*EXERCISE BRIEF*
Below are records to write out again, exactly as they read.

################

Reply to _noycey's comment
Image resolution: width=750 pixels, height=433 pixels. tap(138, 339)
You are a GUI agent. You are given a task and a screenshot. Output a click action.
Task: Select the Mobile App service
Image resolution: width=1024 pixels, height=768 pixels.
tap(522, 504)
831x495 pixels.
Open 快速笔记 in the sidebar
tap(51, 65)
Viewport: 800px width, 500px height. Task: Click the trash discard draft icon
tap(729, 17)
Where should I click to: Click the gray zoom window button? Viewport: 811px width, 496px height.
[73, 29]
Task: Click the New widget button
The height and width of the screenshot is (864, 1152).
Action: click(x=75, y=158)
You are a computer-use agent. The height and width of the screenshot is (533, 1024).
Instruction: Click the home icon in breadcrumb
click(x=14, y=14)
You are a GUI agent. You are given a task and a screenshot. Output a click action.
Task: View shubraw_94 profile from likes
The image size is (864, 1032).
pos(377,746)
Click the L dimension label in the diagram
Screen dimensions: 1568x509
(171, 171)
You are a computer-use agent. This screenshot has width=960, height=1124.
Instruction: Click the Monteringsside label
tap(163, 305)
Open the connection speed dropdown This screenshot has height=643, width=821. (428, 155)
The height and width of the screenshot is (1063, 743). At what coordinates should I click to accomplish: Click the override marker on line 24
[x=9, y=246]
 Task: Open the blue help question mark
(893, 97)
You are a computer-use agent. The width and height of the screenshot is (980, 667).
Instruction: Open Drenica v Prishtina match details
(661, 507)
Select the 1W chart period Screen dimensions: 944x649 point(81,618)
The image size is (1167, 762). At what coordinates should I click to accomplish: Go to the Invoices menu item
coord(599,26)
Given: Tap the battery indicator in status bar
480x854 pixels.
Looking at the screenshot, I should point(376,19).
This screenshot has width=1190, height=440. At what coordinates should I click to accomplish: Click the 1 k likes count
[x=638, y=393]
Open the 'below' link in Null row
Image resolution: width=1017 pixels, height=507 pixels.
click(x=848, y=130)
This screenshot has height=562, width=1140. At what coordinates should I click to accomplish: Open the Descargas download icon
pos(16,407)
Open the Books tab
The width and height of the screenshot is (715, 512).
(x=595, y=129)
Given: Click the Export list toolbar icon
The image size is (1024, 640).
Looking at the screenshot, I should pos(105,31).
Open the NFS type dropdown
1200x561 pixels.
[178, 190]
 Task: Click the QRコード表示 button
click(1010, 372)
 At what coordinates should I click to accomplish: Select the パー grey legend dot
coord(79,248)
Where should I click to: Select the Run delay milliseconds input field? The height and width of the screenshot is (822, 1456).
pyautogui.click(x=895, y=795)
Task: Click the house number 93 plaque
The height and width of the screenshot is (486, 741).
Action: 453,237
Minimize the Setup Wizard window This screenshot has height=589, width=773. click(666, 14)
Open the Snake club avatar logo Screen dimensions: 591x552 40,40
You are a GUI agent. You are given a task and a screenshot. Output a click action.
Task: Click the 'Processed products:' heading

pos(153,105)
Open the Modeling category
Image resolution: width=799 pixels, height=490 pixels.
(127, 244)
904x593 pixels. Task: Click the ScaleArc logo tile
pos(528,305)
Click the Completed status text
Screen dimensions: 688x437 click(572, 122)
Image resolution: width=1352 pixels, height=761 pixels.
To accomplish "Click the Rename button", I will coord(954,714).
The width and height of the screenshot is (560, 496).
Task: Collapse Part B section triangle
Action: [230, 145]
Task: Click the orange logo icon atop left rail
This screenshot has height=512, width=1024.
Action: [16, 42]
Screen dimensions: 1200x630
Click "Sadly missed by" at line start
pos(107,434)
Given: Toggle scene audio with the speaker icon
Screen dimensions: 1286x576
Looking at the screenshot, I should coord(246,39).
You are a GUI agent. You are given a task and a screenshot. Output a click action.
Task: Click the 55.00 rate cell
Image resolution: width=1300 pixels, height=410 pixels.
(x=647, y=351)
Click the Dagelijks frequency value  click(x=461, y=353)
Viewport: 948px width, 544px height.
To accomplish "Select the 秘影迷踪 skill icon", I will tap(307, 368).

################

*RESULT*
Reply to _noycey's comment
Image resolution: width=750 pixels, height=433 pixels. tap(138, 339)
You are a GUI agent. You are given a task and a screenshot. Output a click action.
Task: Select the Mobile App service
Image resolution: width=1024 pixels, height=768 pixels.
tap(522, 504)
831x495 pixels.
Open 快速笔记 in the sidebar
tap(51, 65)
Viewport: 800px width, 500px height. Task: Click the trash discard draft icon
tap(729, 17)
Where should I click to: Click the gray zoom window button? Viewport: 811px width, 496px height.
[73, 29]
Task: Click the New widget button
The height and width of the screenshot is (864, 1152).
Action: click(x=75, y=158)
You are a computer-use agent. The height and width of the screenshot is (533, 1024).
Instruction: Click the home icon in breadcrumb
click(x=14, y=14)
You are a GUI agent. You are given a task and a screenshot. Output a click action.
Task: View shubraw_94 profile from likes
The image size is (864, 1032).
pos(377,746)
Click the L dimension label in the diagram
Screen dimensions: 1568x509
(171, 171)
You are a computer-use agent. This screenshot has width=960, height=1124.
Instruction: Click the Monteringsside label
tap(163, 305)
Open the connection speed dropdown This screenshot has height=643, width=821. (428, 155)
The height and width of the screenshot is (1063, 743). At what coordinates should I click to accomplish: Click the override marker on line 24
[x=9, y=246]
 Task: Open the blue help question mark
(893, 97)
You are a computer-use agent. The width and height of the screenshot is (980, 667).
Instruction: Open Drenica v Prishtina match details
(661, 507)
Select the 1W chart period Screen dimensions: 944x649 point(81,618)
The image size is (1167, 762). At what coordinates should I click to accomplish: Go to the Invoices menu item
coord(599,26)
Given: Tap the battery indicator in status bar
480x854 pixels.
Looking at the screenshot, I should point(376,19).
This screenshot has width=1190, height=440. At what coordinates should I click to accomplish: Click the 1 k likes count
[x=638, y=393]
Open the 'below' link in Null row
Image resolution: width=1017 pixels, height=507 pixels.
click(x=848, y=130)
This screenshot has height=562, width=1140. At what coordinates should I click to accomplish: Open the Descargas download icon
pos(16,407)
Open the Books tab
The width and height of the screenshot is (715, 512).
(x=595, y=129)
Given: Click the Export list toolbar icon
The image size is (1024, 640).
Looking at the screenshot, I should pos(105,31).
Open the NFS type dropdown
1200x561 pixels.
[178, 190]
 Task: Click the QRコード表示 button
click(1010, 372)
 At what coordinates should I click to accomplish: Select the パー grey legend dot
coord(79,248)
Where should I click to: Select the Run delay milliseconds input field? The height and width of the screenshot is (822, 1456).
pyautogui.click(x=895, y=795)
Task: Click the house number 93 plaque
The height and width of the screenshot is (486, 741).
Action: 453,237
Minimize the Setup Wizard window This screenshot has height=589, width=773. click(666, 14)
Open the Snake club avatar logo Screen dimensions: 591x552 40,40
You are a GUI agent. You are given a task and a screenshot. Output a click action.
Task: Click the 'Processed products:' heading

pos(153,105)
Open the Modeling category
Image resolution: width=799 pixels, height=490 pixels.
(127, 244)
904x593 pixels. Task: Click the ScaleArc logo tile
pos(528,305)
Click the Completed status text
Screen dimensions: 688x437 click(572, 122)
Image resolution: width=1352 pixels, height=761 pixels.
To accomplish "Click the Rename button", I will coord(954,714).
The width and height of the screenshot is (560, 496).
Task: Collapse Part B section triangle
Action: [230, 145]
Task: Click the orange logo icon atop left rail
This screenshot has height=512, width=1024.
Action: [16, 42]
Screen dimensions: 1200x630
Click "Sadly missed by" at line start
pos(107,434)
Given: Toggle scene audio with the speaker icon
Screen dimensions: 1286x576
Looking at the screenshot, I should coord(246,39).
You are a GUI agent. You are given a task and a screenshot. Output a click action.
Task: Click the 55.00 rate cell
Image resolution: width=1300 pixels, height=410 pixels.
(x=647, y=351)
Click the Dagelijks frequency value  click(x=461, y=353)
Viewport: 948px width, 544px height.
To accomplish "Select the 秘影迷踪 skill icon", I will tap(307, 368).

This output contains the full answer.